### Problem description
If a line in the records below contains the word "Task", copy it out.

++++ Extracted entries

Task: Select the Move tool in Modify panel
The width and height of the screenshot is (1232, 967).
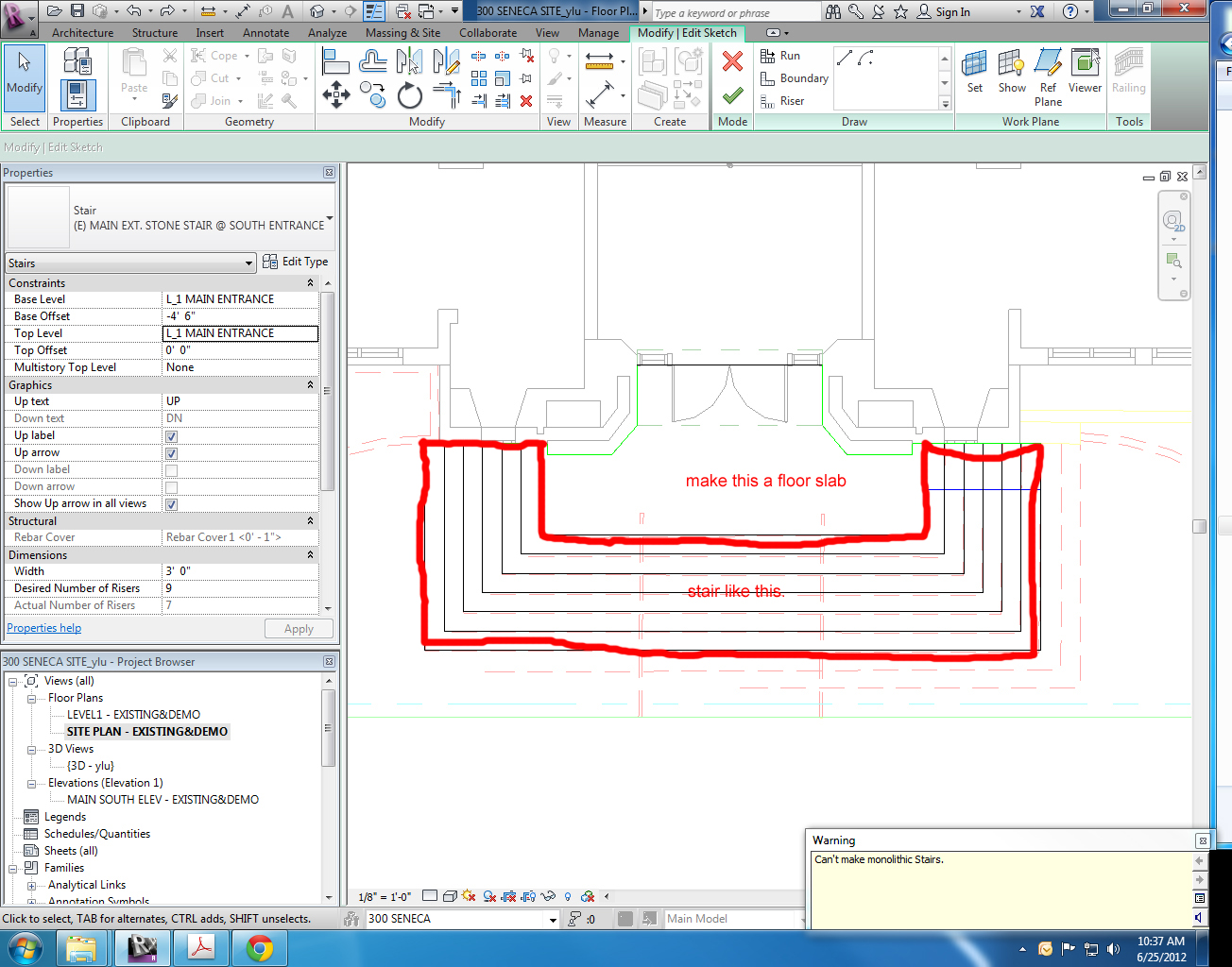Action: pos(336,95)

++++++++
++++ Extracted entries

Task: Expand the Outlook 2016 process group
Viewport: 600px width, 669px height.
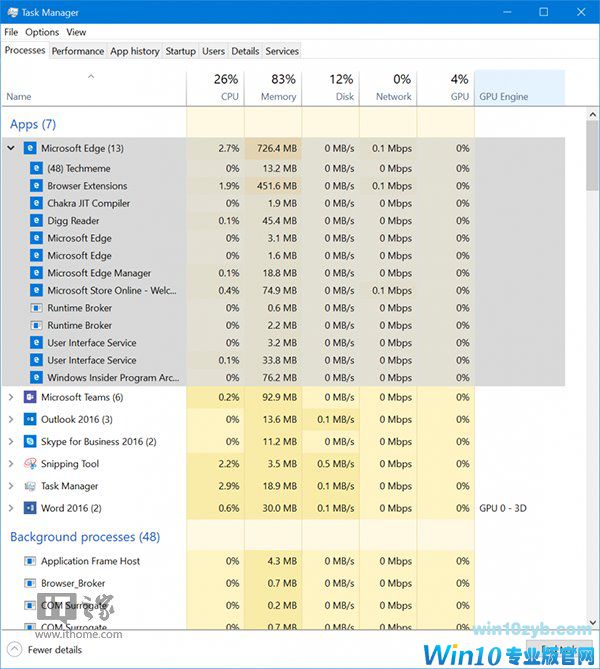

++++++++
++++ Extracted entries

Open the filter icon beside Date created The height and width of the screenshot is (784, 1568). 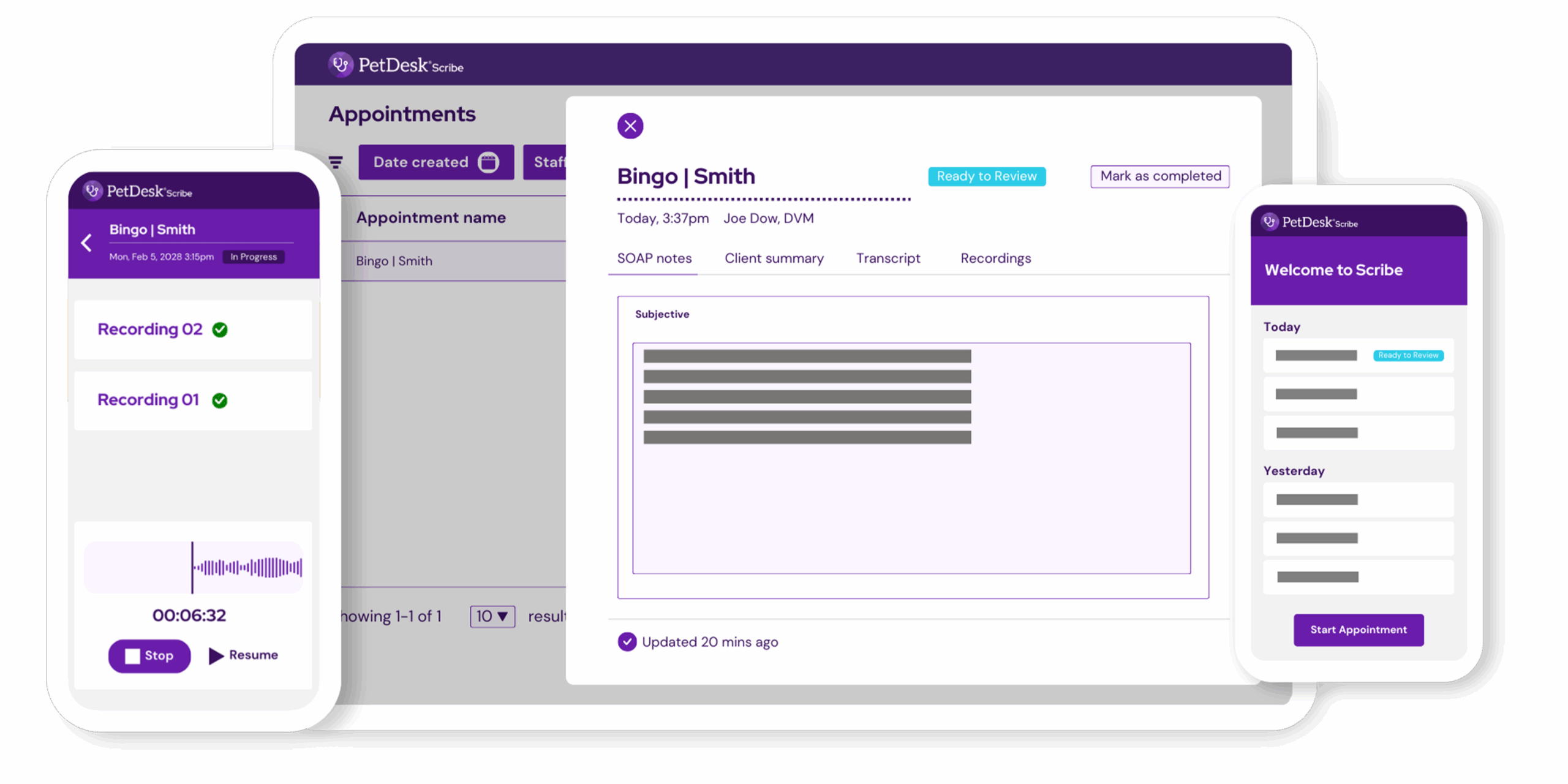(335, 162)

++++++++

### Written answer
Task: Select the Move tool in Modify panel
Task: Expand the Outlook 2016 process group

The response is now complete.